COVID Interruptus: How Gwen LA Pivoted from a High-End Restaurant to Daily Market
Thousands of bananas. Hundreds of eggs. Bunches of herbs. This is what the customers of the high-end restaurant Gwen LA want today.
Just a mere two months ago, customers of the restaurant in the heart of Hollywood, wanted something entirely different.
Just past where the curbside delivery sign stands now, at the entrance to Gwen LA is a retail butcher’s counter described by the Pulitzer Prize winning food writer Jonathon Gold in a 2017 review as “a display of Victorian lavishness …there is nothing in Los Angeles quite like the display case at Gwen LA.” Past that is a beautiful space in which Michelin star chef Curtis Stone served a nightly 16-bite tasting menu.
Gwen’s customers still wanted the steak, of course. As Gold wrote, “…everything about the restaurant primes you for steak. That 12-ounce Blackmore Farms New York strip you have your eye on is an extra $185,” he wrote. But you will eventually order that steak because,” as Gold wrote, “Gwen is kind of built around the idea of Fear of Missing Out.”
What was a playful and deft way to end a review, became a real fear of missing out when all restaurants in Los Angeles were ordered closed on March 15.
And then another fear set in. What to do now? Stone also runs the restaurant Maude (for which he was given the Michelin star) and a busy catering and event division, Curtis Stone Events.
Right before the shutdown, Morgan Smith, Director of Events, was at Catersource in Las Vegas. “As the news began to build of Covid-19, we thought maybe we’d have to let go of hourly people and the full-time team would work all the positions as the restaurant,” Morgan recalls. “We had no idea what would really happen.”
WHAT REALLY HAPPENED
Gwen LA became the enterprise’s saving grace. Because it had the butcher shop, it could remain open as a market. “People were panic buying and spending a lot of money,” Morgan says. “Curtis made the suggestion to put all our produce out as well.” Immediately Morgan pulled all other displays and created a farmer’s market.
“Word-of-mouth spread quickly,” Morgan says. “Then Curtis put together basket options, and I emailed that option out to his friends. The response was great, and consistent. So we kept putting it out to larger parts of our list. Our chef just started cooking and did not stop. We worked two weeks starting around the clock.”

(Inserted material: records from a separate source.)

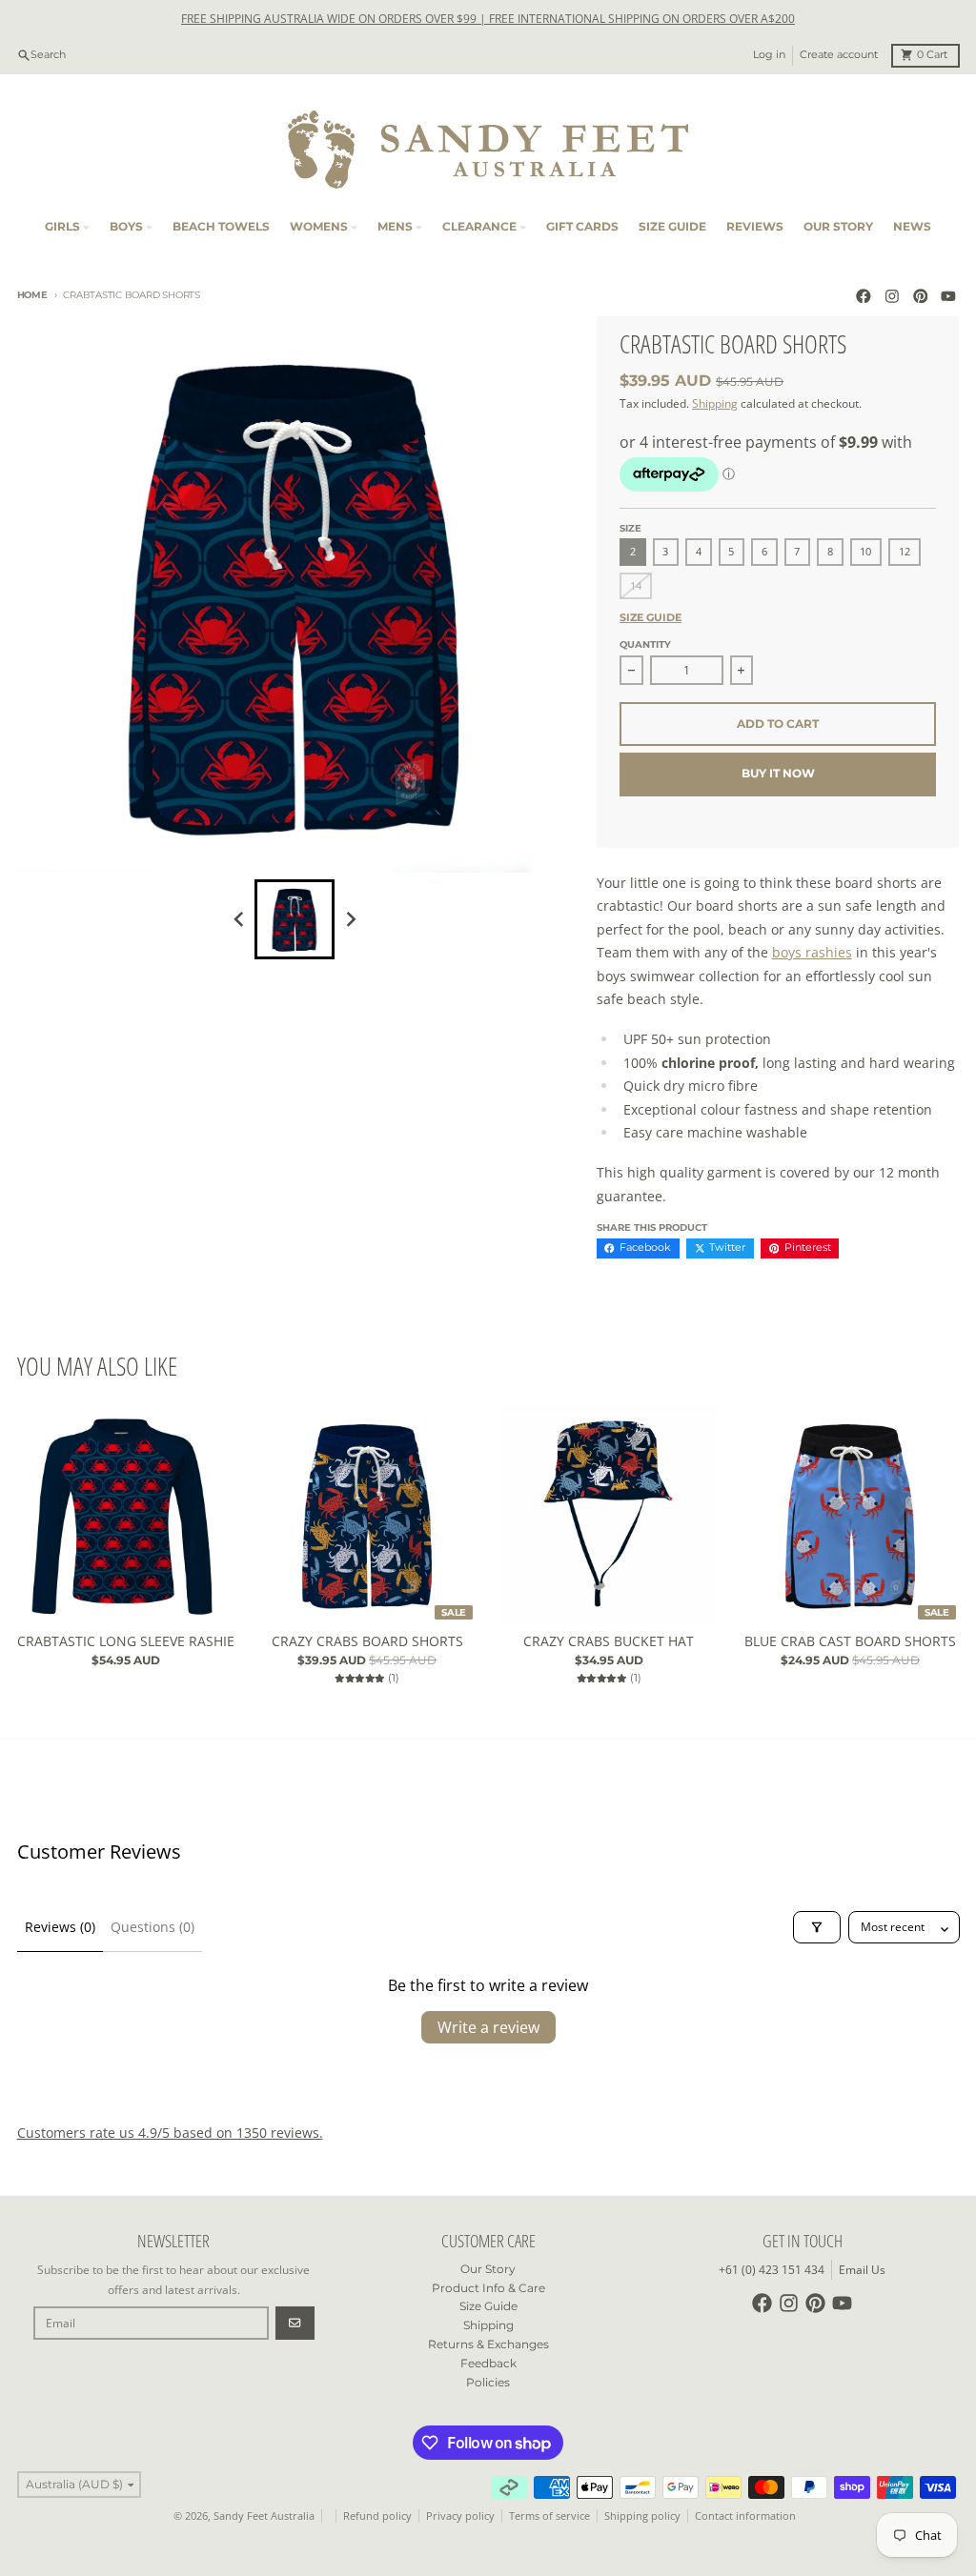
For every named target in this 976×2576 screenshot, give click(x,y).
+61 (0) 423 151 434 (771, 2270)
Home (32, 295)
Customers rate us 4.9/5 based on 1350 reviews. (170, 2132)
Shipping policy (642, 2516)
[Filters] (817, 1927)
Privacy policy (460, 2516)
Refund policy (377, 2516)
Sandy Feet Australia (264, 2516)
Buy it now (778, 773)
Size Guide (650, 618)
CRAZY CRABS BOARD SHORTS (367, 1641)
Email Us (862, 2270)
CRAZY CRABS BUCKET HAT (608, 1641)
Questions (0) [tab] (152, 1927)
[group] (294, 919)
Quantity (645, 644)
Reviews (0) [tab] (60, 1927)
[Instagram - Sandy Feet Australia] (892, 296)
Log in (769, 55)
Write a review (488, 2027)
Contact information (745, 2516)
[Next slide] (350, 919)
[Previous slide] (240, 919)
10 (865, 551)
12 (904, 551)
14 (635, 586)
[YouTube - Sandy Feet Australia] (949, 296)
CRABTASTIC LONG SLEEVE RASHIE (125, 1641)
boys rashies (812, 952)
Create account (839, 55)
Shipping (715, 403)
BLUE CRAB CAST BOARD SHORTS (850, 1641)
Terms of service (549, 2516)
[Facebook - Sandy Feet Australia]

Gwen already had a newsletter it sent out to its list for specials from the butcher’s cases. Morgan used that template and added the daily specials, the produce market prices and the cooking instructions.
“It was a way for me to put all the information one place,” she says. But the system was tough on her. Daily orders came into her email by 3 p.m. for deliveries or pick up the following day.
“All I could do was receive the order and send the receipt,” she says. “There was no customization or personality to it, just processing is all as fast as I could.” And it left her no time to strategize for the future.
A month into the new normal and they now have a website up for the market built by Curtis’ brother, Luke Stone who is in lock down in Australia. “We went live with it as soon as possible. There are still things to work out,” Morgan says, “But people are very patient. And my stress level is now manageable. Everyone can now order and pay on their own and I can begin thinking of what we want to do in the near and far future.”
“I even have analytics now, so I can see just how many bananas we are selling,” Morgan, says, laughing. “I’m amazed at how many!”
For the most part, she says, the business model they have now will remain for a while and been a great way to stay connected to and even build community. To better serve them, Morgan is looking for ways to make this business model more efficient for the short term. She’s also looking at different packaging options and add-ons such as cocktail pairings.
Morgan thinks one way as the overseer of the food to-go system. She thinks another way as Director of Events and muses that when things open, Gwen is in a good position with a loyal business community and a private dining room. But she’s looking for ways to capture the event business, to stay top-of-mind but it’s difficult when so many things are unforeseen. “Some clients are saying end of September for event, but that’s difficult to envision,” she says.
Upstairs event kitchen before Covid-19
For herself personally, she’s learned a lot from this experience. “We are all thinking differently about how we approach time. What have I been running do hard and fast at? I’d like to find a way to live slower yet still be productive.”
Reflection is something that comes naturally during this time and Morgan recalled that this time last year everyone from Curtis Stone Events was at Coachella. “We were doing things then, such a using Square, that we are doing now. We were even wearing bandanas for the dust.”
Proving that in crisis, as in life, every experience is simply a stepping stone to prepare us, even if we have no idea what’s coming next.
THREE BRAND THERAPY BUSINESS TIPS WE CAN TAKE FROM GWEN LA’S PIVOT
1. In this economy, fast is better than perfect. He or she who dares wins.
2. Pivot from where you are and who you are. Know your strengths and take decisive action.
3. Ease and solve your customer’s pain points. In this case, the needs of a high-end customer that wanted a more personal grocery shopping experience during this crisis were met.